The village of Boothstown is host to just one of many Repair Cafés across the UK, an international movement encouraging people to “repair” their damaged goods “rather than replace” them.
Organiser Chris Blood has been running the Boothstown project since last October, and believes people must “change their mindset” for a more sustainable society.
The project, held at Boothstown Village Hall, invites visitors to bring in their broken items from home, where volunteer specialists will repair them for free.
Repairs range from rewiring a circuit board, to mending a simple hole in a jacket.
The first Repair Café was founded in 2009 by Martine Postma in Amsterdam. Since 2007, she had been striving for sustainability at a local level in numerous different ways.
Her main focus had always been to “decrease the amount of waste we produce as a society.” Since then, over 1,000 have been established worldwide, with Boothstown being one of 121 in the UK.
When Mr Blood started his own Repair Café, there were already two others close by. Despite being tempted to volunteer at another Repair Café, the opportunity was too glaring to dismiss:
In his blog, he says: “I decided to start my own Repair Café because the two others in Greater Manchester were not really convenient to access from Boothstown.
“We are not blessed with great public transport links. If I found them inconvenient when I drive, then how would people less mobile in the local community access them?”
“I also discovered that even though the Repair Café movement is growing and getting a lot of publicity, it is still relatively unknown.”
Community projects require funding, and as the café does not charge for its services, it must rely on grants and donations.
With environmental factors becoming ever-present in political discussion, Mr Blood believes prioritising the reuse of damaged goods is essential in the fight against climate change:
“If something goes to landfill, it’s a waste of natural resources.
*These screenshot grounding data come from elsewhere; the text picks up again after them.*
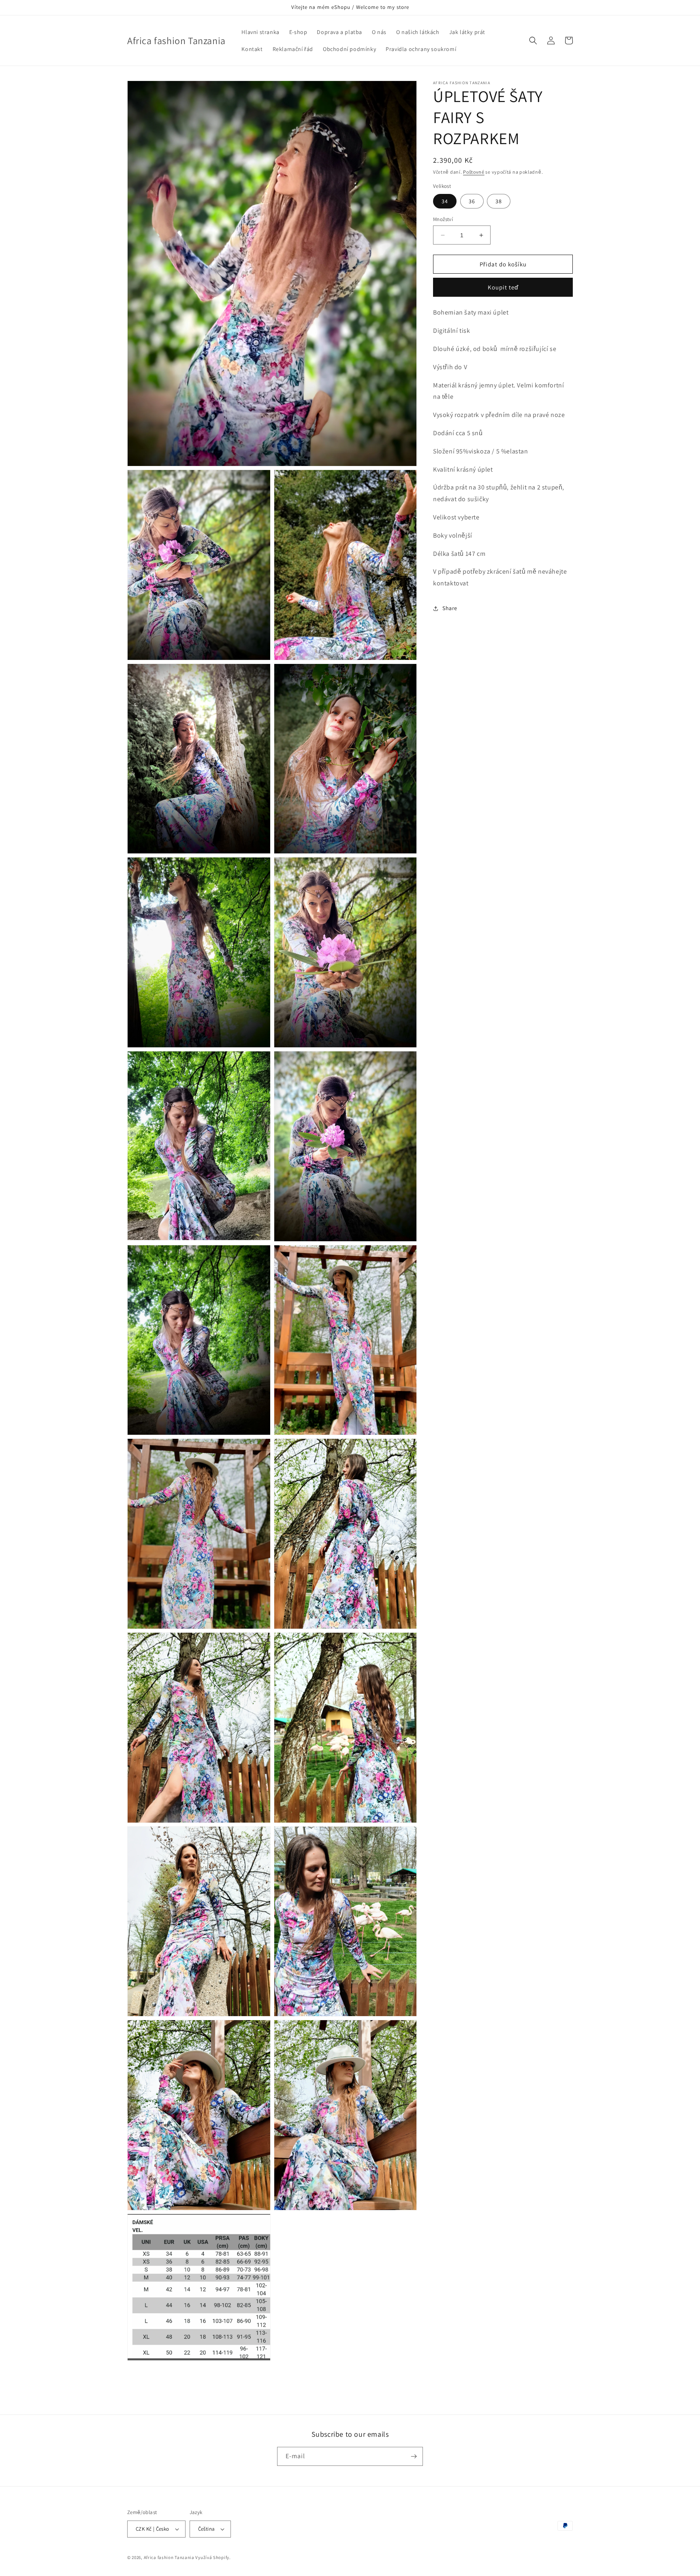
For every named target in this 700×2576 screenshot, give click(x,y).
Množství (443, 219)
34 (445, 201)
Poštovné (473, 172)
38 (498, 201)
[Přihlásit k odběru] (414, 2456)
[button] (533, 40)
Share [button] (449, 608)
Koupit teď (503, 287)
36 (472, 201)
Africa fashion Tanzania (169, 2557)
Even if it’s burned and incinerated, that generates carbon dioxide, so we’re trying to help the environment, reduce landfill and reduce the impact on the environment by reusing existing products,” he said.
“Although an older vacuum cleaner may not be as efficient as a modern one, the amount of carbon dioxide in manufacturing a modern one is far more than you’re actually using to get an old one repaired and carrying on using it.”